Function name mangling is real. Go method Sha256ShouldNotBeCached becomes sha-256-should-not-be-cached on the CLI; UuidV4 becomes UUIDV4(ctx) on the dag client (acronyms uppercase in generated bindings). Account for this when discussing CLI invocation in the issue body.
dagger develop regenerates bindings. After signature changes, both the module and any module that depends on it (tests/ depends on ..) need dagger develop re-run. Mention this in acceptance criteria when the module has a tests/ subpackage.

When asked about external traces or runs, use dagger trace <id> --progress=plain — never curl against dagger.cloud.

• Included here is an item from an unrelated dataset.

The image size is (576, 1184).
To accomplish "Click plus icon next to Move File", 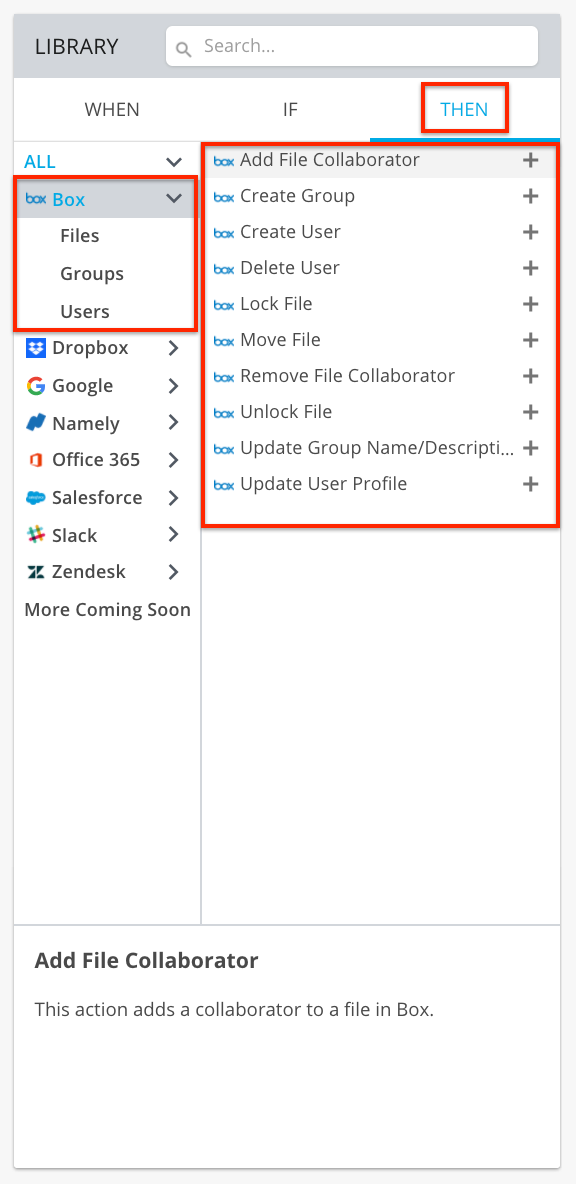I will click(x=531, y=341).
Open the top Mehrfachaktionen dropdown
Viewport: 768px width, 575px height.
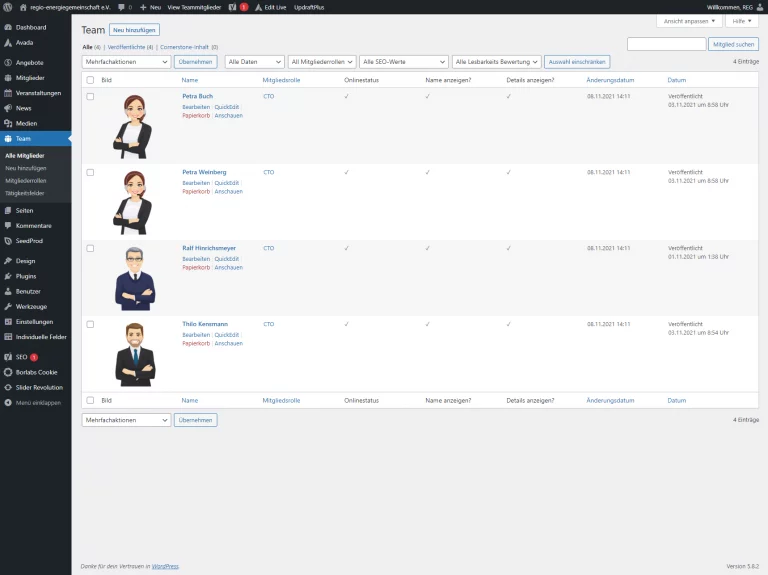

The deeper reference for cache rules, regeneration, layout, and name mangling is daggerverse/CLAUDE.md. Read it once during step 2 research.

Shape references

Read whichever applies during step 2 research.

daggerverse/random/main.go — simplest module: pure helpers, +cache="never" on each, no services. Good template for any module that's "just functions".
daggerverse/crypto/main.go — helpers that consume secrets and emit files; good template for *dagger.Secret + *dagger.File at boundaries.
daggerverse/certificate-management/main.go — multiple cooperating types (CA + cert + key), Load*-style entry points.
daggerverse/grafana-stack/main.go — multi-service module with provisioned configs rendered via yaml.v3.
daggerverse/kafka/main.go — services + pure-Go client, +cache="never" propagation on chained methods, runtime file output via dag.CurrentModule().WorkdirFile, explicit input rejection.
Issues #11, #16 (kafka main module + delivery PR) and #17 (focused follow-up) — canonical story-issue bodies. View with gh issue view <N> during step 7.

Stopping correctly

A common failure mode is "I'll do steps 3 and 4 together because the answer felt obvious." Don't. The user explicitly invokes this skill because they want a paced design conversation; collapsing steps defeats the purpose and erodes their ability to course-correct cheaply. If a step's output feels trivially small, that's fine — output it, stop, and let the user tell you to move on.

When you stop, end the turn with a single clear question like:

Step 3 done — API shape above. Move on to test design, or refine first?

Not five questions, not a paragraph of caveats. One question. Wait.